Wenn die Bw nun in ihrer Berufung vorbringt, daß sie nicht selbst Mieterin sei, sondern die M Ges.m.b.H., so übersieht sie, daß sich der Tatvorwurf des angefochtenen Straferkenntnisses nicht gegen sie persönlich richtet, sondern gegen sie als nach außen hin vertretungsbefugtes Organ der M Ges.m.b.H.. Ihre Außenvertretungsbefugnis für die genannte Ges.m.b.H. ergibt sich aber eindeutig aus dem Firmenbuch, sodaß sie als Geschäftsführerin für die Einhaltung der Verwaltungsvorschriften iSd § 9 Abs.1 VStG voll verantwortlich ist.

4.5. Die vorgenommene Spruchkorrektur erfolgte zur Konkretisierung des Tatvorwurfes iSd verba legalia.
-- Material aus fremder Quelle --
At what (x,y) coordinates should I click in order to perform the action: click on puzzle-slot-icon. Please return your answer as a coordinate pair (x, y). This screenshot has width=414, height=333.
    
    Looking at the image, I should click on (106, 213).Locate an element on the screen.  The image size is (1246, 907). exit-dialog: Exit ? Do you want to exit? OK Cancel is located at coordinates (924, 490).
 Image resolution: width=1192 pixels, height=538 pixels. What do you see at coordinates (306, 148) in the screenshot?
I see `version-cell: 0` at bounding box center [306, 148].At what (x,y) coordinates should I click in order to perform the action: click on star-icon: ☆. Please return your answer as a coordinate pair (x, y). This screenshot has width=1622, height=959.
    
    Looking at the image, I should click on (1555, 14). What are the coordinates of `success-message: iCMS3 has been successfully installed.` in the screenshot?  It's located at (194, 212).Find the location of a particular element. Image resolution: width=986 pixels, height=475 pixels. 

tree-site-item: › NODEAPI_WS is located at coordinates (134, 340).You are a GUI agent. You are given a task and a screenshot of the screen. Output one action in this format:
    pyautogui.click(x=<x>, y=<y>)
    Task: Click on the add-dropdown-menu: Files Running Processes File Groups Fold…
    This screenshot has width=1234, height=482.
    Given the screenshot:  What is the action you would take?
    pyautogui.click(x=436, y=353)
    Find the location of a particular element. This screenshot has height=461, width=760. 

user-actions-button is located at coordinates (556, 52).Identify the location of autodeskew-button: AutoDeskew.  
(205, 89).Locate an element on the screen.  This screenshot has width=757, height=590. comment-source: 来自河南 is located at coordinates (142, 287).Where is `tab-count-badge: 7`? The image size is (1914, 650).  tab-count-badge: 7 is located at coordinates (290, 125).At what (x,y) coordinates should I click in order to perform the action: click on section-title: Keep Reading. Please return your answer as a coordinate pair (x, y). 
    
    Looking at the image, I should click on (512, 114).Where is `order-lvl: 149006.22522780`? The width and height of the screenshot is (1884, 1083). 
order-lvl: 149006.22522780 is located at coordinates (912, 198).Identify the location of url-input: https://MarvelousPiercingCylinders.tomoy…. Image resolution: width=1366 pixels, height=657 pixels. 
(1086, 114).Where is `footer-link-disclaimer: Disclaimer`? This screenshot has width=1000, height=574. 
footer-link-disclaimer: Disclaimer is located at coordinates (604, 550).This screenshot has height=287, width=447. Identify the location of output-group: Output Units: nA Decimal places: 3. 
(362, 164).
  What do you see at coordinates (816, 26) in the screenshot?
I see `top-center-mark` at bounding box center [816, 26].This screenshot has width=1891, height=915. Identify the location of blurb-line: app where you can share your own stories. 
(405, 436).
4.6. Der unabhängige Verwaltungssenat hat die Angelegenheit über das Berufungsvorbringen hinaus überprüft und keine Gesetzwidrigkeit des angefochtenen Straferkenntnisses sowie des durchgeführten Verwaltungsstrafverfahrens festgestellt.

Auch die Strafbemessung wurde überprüft und dabei festgestellt, daß die Bw seit 1993 neben einer großen Anzahl anderer Verwaltungsübertretungen insgesamt 27 Übertretungen von Arbeitnehmerschutzbestimmungen zu verantworten hat, nämlich 13 Übertretungen des Arbeitnehmerschutzgesetzes, 6 Übertretungen des Arbeitsinspektionsgesetzes, 6 Übertretungen des Arbeitszeitgesetzes und 2 Übertretungen des Arbeitsruhegesetzes. Aufgrund dieser nachlässigen Einstellung zu arbeitnehmerschutzrechtlichen Bestimmungen war die vorgenommene Strafzumessung insbesondere aus spezialpräventiven Gründen erforderlich.

Zu II.:

Die Bestätigung des Straferkenntnisses hat zur Folge, daß die Bw auch mit dem gesetzlichen Beitrag zu den Kosten des Verfahrens vor dem unabhängigen Verwaltungssenat zu belasten war. Die Kosten betragen gemäß § 64 VStG 20 % der verhängten Strafe, das sind im gegenständlichen Fall 6.000 S.

Rechtsmittelbelehrung:

Gegen diesen Bescheid ist kein ordentliches Rechtsmittel zulässig.

Hinweis:

Gegen diesen Bescheid kann innerhalb von sechs Wochen ab seiner Zustellung eine Beschwerde an den Verfassungsgerichtshof oder an den Verwaltungsgerichtshof erhoben werden; diese muß - von gesetzlichen Ausnahmen abgesehen jeweils von einem Rechtsanwalt unterschrieben sein.